(Tasks)
**A)** Reproduce the passage of the Aliyeh Ataei biography below, starting at "Ataei dedicated most" and ending at "Review and Guernica.".
**B)** According to the Aliyeh Ataei biography below, in what region did Ataei grow up?

(Supplied text)
____________

- Born: 3 June 1981 (age 45)
- Education: Dramatic Literature MA, Tehran University of Art
- Occupations: screenplay writer, Novelist
- Writing career
- Language: Persian
- Notable works: Koorsorkhi Eye of the Dog
- Notable awards: Mehregan Adab Literary Awards

= Aliyeh Ataei =

Iranian-Afghan novelist and screenplay writer

Aliyeh Ataei (عالیه عطایی; born 3 June 1981) is an Iranian-Afghan novelist and screenplay writer who has written several books and short stories for multiple magazines such as Guernica and Michigan Quarterly Review. The main focus of her works is dedicated to the literature of immigration. She has won several literary awards, including Mehregan Adab.

==Biography==
Aliyeh Ataei was born on 3 June 1981 and grew up in Darmian, a border region between South Khorasan Province of Iran and Farah province of Afghanistan. Growing up in Iran as a female minority, she experienced a lot of discrimination and difficulties that led her to work as a women's rights activist. Her works are deeply influenced by her observations and experiences as a child.

==Career==
Ataei graduated from high-school in Birjand and went to Tehran to continue her studies at Tehran University of Art, where she received her B.A. and M.A. degrees in screenplay writing.
Ataei dedicated most of her focus to writing about immigration. Beside publishing books, she has been working with several magazines such as Hamshahri, Tajrobeh, Saan, and Nadastan. Her short stories have also been translated and published in several English and French magazines, among them Michigan Quarterly Review and Guernica.

==Works==

===Bibliography===
- How could Abel be killed by Cain? (2012)
- Kafourpoosh (2015)
- Eye of the dog (2019)
- Koorsorkhi: a story of soul and war (2021)
- La frontière des oubliés (2023)

===Short stories===
- Galileo, Translated by Salar Abdoh, Words Without Borders, (2019)

____________

(Collection entries)
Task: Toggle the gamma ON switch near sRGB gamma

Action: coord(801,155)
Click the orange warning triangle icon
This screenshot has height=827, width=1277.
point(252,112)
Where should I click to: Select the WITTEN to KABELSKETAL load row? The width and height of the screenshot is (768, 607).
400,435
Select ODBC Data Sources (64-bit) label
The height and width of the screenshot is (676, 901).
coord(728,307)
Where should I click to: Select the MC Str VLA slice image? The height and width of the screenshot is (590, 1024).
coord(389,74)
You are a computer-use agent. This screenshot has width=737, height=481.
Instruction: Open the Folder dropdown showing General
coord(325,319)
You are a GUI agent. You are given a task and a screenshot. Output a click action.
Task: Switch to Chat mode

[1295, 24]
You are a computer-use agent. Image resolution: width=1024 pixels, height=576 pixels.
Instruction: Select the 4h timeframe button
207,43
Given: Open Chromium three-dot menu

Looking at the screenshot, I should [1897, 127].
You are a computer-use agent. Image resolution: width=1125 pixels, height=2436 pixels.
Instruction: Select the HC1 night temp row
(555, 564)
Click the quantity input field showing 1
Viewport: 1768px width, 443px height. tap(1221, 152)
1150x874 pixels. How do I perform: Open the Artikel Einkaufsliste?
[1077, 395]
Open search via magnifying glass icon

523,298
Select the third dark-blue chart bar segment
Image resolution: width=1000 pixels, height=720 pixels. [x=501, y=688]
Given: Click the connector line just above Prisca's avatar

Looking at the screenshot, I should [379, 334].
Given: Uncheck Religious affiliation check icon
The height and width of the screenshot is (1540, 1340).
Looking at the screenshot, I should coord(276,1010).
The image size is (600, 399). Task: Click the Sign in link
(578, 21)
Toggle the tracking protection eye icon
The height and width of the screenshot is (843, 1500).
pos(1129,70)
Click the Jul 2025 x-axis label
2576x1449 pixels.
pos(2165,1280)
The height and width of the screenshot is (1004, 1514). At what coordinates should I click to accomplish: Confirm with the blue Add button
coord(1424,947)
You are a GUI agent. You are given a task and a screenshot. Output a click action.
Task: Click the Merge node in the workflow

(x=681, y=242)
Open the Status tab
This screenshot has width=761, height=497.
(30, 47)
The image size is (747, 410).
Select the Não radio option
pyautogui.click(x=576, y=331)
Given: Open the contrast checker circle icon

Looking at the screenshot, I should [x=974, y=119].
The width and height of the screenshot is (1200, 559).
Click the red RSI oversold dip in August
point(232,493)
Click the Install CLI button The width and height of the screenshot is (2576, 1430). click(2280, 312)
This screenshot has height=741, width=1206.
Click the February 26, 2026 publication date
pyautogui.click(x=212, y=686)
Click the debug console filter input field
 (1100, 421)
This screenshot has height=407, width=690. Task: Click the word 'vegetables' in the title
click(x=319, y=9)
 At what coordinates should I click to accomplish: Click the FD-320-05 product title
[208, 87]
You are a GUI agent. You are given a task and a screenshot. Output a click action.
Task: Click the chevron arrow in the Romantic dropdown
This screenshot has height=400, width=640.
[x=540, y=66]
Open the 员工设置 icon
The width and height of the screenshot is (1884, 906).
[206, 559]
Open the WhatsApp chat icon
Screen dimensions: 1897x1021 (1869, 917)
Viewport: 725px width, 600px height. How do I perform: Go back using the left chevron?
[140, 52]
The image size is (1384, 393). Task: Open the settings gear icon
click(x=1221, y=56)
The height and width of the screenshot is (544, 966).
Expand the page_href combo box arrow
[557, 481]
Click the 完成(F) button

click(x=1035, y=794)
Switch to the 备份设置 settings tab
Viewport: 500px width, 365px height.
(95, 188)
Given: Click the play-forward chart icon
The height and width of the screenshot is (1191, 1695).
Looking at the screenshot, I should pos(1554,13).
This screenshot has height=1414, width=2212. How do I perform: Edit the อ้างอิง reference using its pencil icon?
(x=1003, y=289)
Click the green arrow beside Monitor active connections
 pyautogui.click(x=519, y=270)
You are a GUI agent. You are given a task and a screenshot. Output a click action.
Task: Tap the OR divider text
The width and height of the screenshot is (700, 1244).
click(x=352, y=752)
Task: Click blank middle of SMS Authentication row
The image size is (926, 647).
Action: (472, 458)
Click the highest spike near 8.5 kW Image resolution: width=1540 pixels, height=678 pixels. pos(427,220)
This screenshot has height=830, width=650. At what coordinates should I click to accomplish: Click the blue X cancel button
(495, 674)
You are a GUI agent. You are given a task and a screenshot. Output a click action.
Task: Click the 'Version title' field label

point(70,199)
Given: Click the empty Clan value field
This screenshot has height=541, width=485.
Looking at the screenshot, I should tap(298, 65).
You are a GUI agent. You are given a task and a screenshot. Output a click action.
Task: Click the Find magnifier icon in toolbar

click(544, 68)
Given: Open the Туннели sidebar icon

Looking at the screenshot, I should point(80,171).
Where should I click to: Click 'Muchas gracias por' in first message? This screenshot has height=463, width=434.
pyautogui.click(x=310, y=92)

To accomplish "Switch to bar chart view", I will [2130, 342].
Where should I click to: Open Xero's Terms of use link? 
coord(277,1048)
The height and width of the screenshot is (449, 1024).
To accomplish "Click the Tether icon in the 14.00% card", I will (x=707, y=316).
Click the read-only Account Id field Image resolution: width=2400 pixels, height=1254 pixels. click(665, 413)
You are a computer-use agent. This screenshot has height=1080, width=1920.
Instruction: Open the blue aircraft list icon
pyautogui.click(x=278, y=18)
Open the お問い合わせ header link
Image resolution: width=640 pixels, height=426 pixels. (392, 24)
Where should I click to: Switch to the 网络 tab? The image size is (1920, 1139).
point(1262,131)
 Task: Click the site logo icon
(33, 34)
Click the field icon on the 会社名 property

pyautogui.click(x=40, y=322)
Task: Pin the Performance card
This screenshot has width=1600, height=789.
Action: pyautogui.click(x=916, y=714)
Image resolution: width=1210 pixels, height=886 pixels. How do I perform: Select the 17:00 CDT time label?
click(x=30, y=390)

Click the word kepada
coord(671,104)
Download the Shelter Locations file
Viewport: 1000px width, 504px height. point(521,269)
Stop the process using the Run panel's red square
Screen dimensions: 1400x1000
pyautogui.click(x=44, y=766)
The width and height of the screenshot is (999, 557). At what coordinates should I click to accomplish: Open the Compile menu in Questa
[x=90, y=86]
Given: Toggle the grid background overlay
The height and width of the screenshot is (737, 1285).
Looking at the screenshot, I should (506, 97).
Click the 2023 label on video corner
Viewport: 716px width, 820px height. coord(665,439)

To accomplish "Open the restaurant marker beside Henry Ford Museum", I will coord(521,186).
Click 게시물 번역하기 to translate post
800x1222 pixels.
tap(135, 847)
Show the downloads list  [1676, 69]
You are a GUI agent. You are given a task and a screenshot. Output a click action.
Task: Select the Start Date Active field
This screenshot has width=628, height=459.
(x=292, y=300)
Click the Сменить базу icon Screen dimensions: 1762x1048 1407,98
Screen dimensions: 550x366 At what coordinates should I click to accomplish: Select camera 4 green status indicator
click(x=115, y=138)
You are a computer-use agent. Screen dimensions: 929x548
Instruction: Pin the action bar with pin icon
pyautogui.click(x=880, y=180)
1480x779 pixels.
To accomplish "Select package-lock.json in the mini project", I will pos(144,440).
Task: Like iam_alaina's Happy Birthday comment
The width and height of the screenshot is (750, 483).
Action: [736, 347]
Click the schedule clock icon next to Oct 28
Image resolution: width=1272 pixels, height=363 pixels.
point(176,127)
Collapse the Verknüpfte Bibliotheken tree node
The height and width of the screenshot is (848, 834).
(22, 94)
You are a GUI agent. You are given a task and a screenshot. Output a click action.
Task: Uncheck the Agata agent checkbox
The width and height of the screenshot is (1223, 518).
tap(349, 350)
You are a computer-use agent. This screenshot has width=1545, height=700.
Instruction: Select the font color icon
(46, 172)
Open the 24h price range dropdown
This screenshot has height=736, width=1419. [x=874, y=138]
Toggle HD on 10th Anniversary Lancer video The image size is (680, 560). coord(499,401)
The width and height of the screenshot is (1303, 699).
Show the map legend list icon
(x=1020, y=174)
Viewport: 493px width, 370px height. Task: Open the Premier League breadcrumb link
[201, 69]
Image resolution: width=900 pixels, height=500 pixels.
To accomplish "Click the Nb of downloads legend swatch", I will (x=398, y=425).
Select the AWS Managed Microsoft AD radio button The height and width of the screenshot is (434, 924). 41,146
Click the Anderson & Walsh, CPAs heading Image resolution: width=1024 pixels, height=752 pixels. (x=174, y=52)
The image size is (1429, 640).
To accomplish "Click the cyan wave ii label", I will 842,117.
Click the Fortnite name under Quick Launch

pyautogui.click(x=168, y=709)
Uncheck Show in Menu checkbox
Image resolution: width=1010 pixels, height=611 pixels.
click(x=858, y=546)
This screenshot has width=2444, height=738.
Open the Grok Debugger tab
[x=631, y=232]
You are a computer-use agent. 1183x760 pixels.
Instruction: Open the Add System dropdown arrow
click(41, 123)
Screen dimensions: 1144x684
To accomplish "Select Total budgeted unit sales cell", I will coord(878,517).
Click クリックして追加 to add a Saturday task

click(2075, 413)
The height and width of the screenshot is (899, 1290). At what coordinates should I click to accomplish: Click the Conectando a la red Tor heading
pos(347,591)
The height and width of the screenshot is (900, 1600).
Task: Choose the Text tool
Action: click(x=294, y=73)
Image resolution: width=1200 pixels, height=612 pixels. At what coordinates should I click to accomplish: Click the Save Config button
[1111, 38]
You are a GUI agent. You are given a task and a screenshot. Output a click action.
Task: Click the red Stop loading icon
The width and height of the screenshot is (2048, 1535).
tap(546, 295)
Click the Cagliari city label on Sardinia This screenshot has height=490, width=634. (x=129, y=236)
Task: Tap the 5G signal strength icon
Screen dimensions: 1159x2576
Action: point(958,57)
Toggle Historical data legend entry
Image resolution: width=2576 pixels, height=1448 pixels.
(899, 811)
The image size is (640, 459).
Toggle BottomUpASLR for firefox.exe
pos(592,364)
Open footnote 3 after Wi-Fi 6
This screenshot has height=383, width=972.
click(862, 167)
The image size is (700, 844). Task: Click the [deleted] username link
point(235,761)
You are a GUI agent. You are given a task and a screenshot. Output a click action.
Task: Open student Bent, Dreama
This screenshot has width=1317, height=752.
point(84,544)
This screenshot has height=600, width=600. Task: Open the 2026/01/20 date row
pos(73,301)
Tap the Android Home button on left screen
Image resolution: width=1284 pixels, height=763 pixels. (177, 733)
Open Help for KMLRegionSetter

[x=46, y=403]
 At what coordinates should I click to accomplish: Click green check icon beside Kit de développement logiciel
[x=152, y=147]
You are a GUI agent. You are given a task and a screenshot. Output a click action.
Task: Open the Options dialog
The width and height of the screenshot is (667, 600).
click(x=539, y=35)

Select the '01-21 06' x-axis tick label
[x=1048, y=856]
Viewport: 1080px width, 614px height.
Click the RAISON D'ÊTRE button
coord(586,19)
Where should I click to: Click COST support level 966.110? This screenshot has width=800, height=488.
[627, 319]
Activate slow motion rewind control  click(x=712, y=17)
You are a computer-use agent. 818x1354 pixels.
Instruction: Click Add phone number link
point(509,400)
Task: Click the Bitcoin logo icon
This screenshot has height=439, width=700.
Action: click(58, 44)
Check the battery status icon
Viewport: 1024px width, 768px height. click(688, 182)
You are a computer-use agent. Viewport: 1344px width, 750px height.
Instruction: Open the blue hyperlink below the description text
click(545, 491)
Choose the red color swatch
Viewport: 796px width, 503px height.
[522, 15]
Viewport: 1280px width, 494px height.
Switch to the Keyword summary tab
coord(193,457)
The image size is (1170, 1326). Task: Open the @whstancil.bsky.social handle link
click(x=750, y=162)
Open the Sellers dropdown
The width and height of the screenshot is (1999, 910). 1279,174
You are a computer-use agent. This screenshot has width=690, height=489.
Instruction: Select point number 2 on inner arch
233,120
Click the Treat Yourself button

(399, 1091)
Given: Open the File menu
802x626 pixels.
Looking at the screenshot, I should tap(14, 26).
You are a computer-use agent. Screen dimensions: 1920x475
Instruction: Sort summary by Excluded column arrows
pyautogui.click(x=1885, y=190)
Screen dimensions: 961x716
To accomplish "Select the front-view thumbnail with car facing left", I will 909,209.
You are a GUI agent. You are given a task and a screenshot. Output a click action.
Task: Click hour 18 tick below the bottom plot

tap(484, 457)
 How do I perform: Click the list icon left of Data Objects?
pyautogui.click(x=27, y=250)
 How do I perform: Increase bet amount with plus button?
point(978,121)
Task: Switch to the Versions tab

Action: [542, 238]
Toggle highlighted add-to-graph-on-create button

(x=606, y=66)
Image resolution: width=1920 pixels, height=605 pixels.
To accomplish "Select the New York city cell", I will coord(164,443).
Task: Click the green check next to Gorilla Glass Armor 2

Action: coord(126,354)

____________

(Answers for the tasks)
**A)**
Ataei dedicated most of her focus to writing about immigration. Beside publishing books, she has been working with several magazines such as Hamshahri, Tajrobeh, Saan, and Nadastan. Her short stories have also been translated and published in several English and French magazines, among them Michigan Quarterly Review and Guernica.

**B)** Darmian, a border region between South Khorasan Province of Iran and Farah province of Afghanistan.